■ Excerpted passage ■
# Southern Arizona Retriever Club



## Brenda (Sep 4, 2004)

Open Callbacks to the 2nd series

3,4,5,7,8,10,12,16,17,18,19,20,21,26,30

15 total


Open Callbacks to the 3rd series

4,5,7,8,12,16,17,18,19,20,21,30

12 total


----------



## Russ (Jan 3, 2003)

Thanks Brenda. I forgot you were entered.

You would think I would have an inside track and not have to rely on the internet to keep track of how my dogs are doing today.

Russ


----------



## Russ (Jan 3, 2003)

Arnie and Linda Erwin scratched their three dogs in the Open as Arnie volunteered to fill in as an Open judge at the last minute.


----------



## Brenda (Sep 4, 2004)

Open Callbacks to the last series

7,8,12,16,17,19,20,21,30

9 total


----------



## Russ (Jan 3, 2003)

Derby Results:

1st Suncrest Winter Rye O-Arnie & Linda Erwin H-Linda

2nd Beaulieus Water Witch O-Geoffrey and Kathleen Bewley H-Patti Kiernan

3rd Seasides Logan's Run O-Tom Watson H-Dennis Miller

4th Moonstones Melody O-Florence Sloane/Russ Stewart H-Florence

RJ King's Ransom XVIII O/H-Jim Harvie

JAMs 1, 6, 8 & 11


----------



## jgrammer (Jun 23, 2008)

■ Given material ■

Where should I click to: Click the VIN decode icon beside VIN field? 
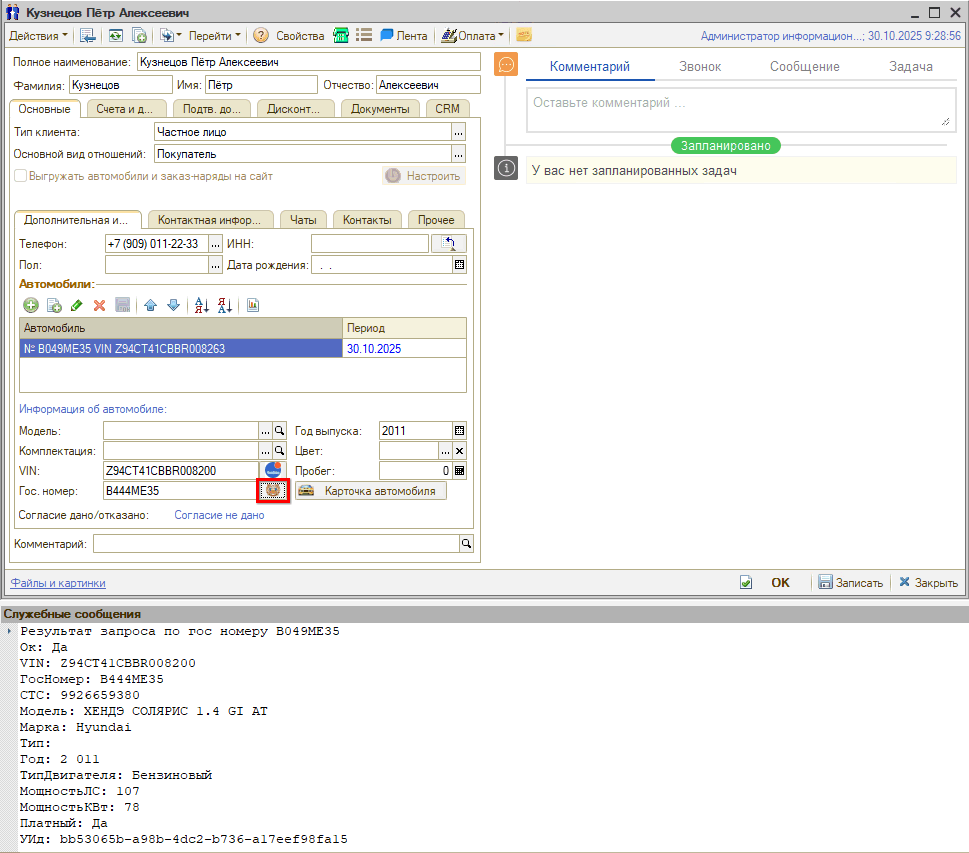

■ Tasks and exercises ■
(A) In the retriever club thread, replace "internet" with "web" and write out the text between "4,5,7,8,12,16,17,18,19,20,21,30" and "are doing today.", inclusive.
(B) Answer these questions from the retriever club thread.
(i) How many dogs were called back to the 3rd series of the Open?
(ii) Who handled Seasides Logan's Run, the 3rd-place dog in the Derby?
(iii) Why did Arnie and Linda Erwin scratch their three dogs in the Open?

■ Answers by task ■
(A)
4,5,7,8,12,16,17,18,19,20,21,30

12 total


----------



## Russ (Jan 3, 2003)

Thanks Brenda. I forgot you were entered.

You would think I would have an inside track and not have to rely on the web to keep track of how my dogs are doing today.

(B)
(i) 12 dogs were called back to the 3rd series of the Open.
(ii) Dennis Miller handled Seasides Logan's Run.
(iii) Arnie volunteered to fill in as an Open judge at the last minute.